Even in the middle of summer, getting here can be a small Odyssey. The frequency of the boats connecting the island with the outer world is very poor. Normally, there is a boat leaving Piraeus once a week in summer months. Additionally, there is a small ferry connecting Antikythira with Kythira and Kissamos (Northwestern Crete), three-four times weekly. Due to the strong winds that blow here, it may be impossible for the boats to reach the small port of the island. During winter months, the island may be isolated for three weeks
Greece's most isolated island has managed to keep its secrets off the reach of tourism. Those getting there will be amazed by the fact there are just 30 inhabitants during winter.

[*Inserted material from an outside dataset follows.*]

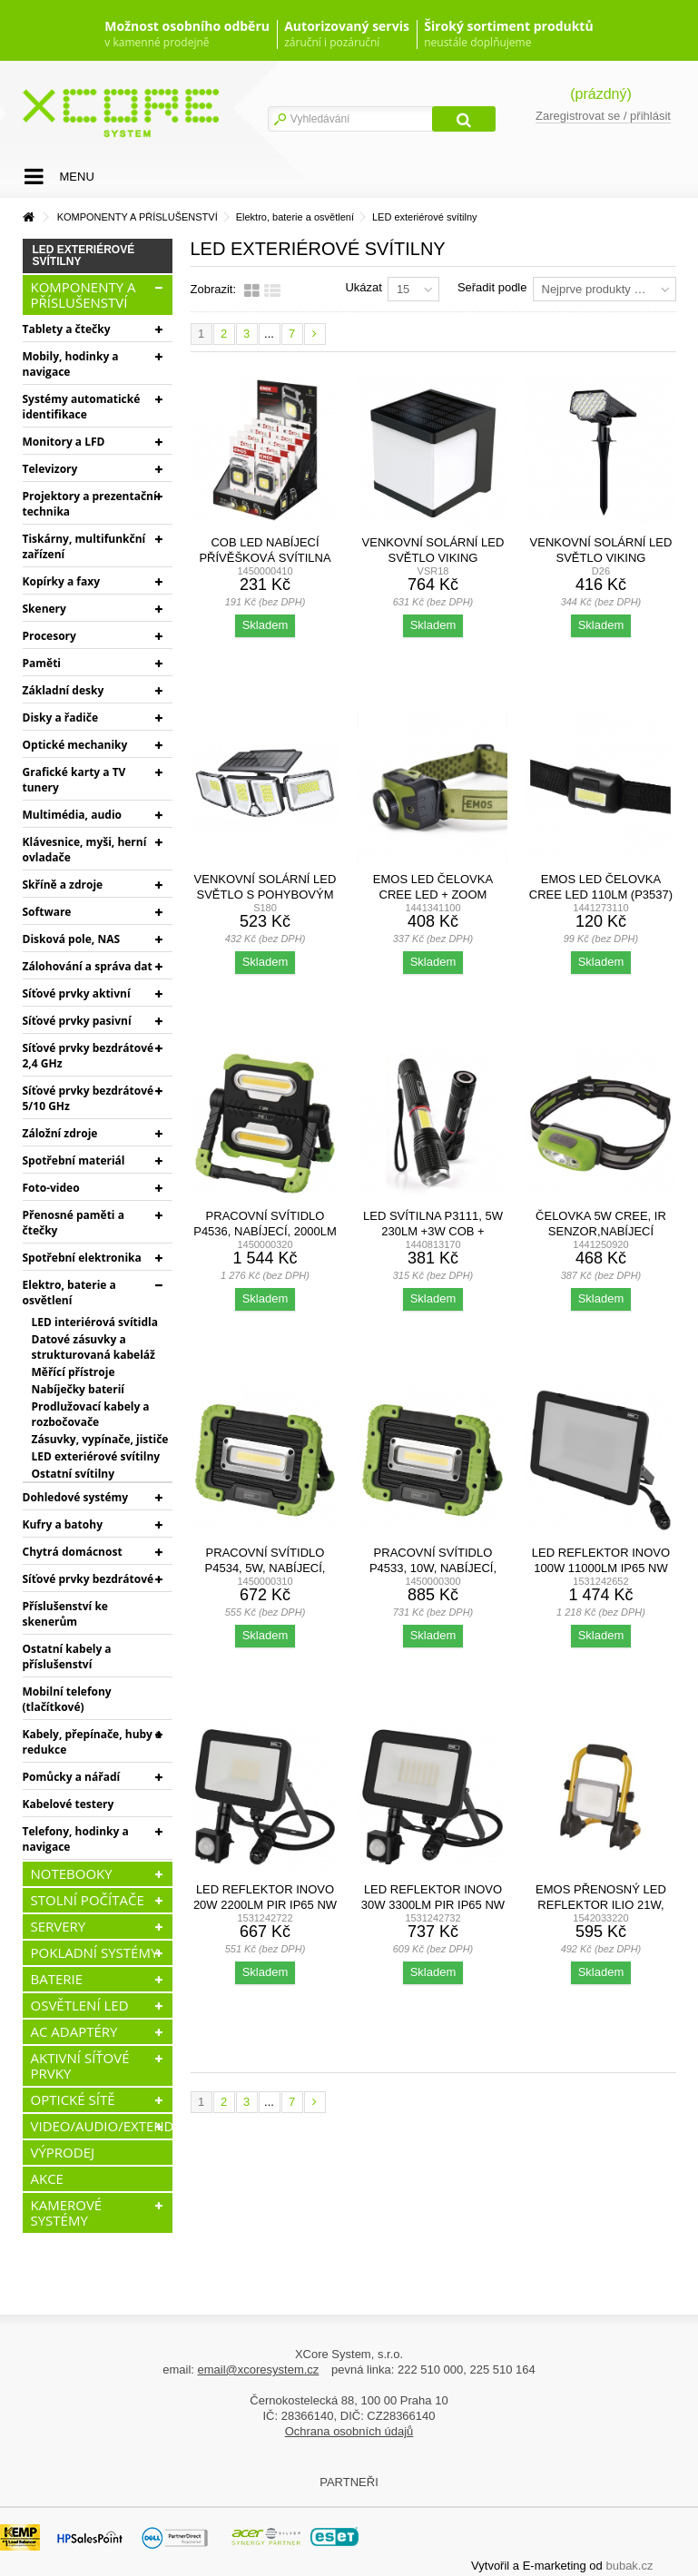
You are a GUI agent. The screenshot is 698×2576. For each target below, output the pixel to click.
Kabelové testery (68, 1804)
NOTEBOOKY (72, 1873)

In contrast to what one might expect, all houses, even the most remote ones, have running water, telephone and electricity. A small rocky island where simple everyday items such as bread and newspapers are luxury items (or perhaps unnecessary). No nightlife, just two multi-purpose shops (grocery, restaurant, post office) one doctor and one policeman. Perhaps the most friendly people you have ever met.
Fondest memory: A walk along island's main road is a must and probably the only option for trekking. You are going to meet the island's entire population and everyone will be greeting you. You will come accross the ruins of medieval windmills and a small monastery. At Polykastro area, you can see the ruins of an ancient settlement. If you think you can handle it, follow the footpath starting at Saint Myron's Monastery at Galaniana, leading to Cape Apolytares lighthouse at the southernmost tip of the island.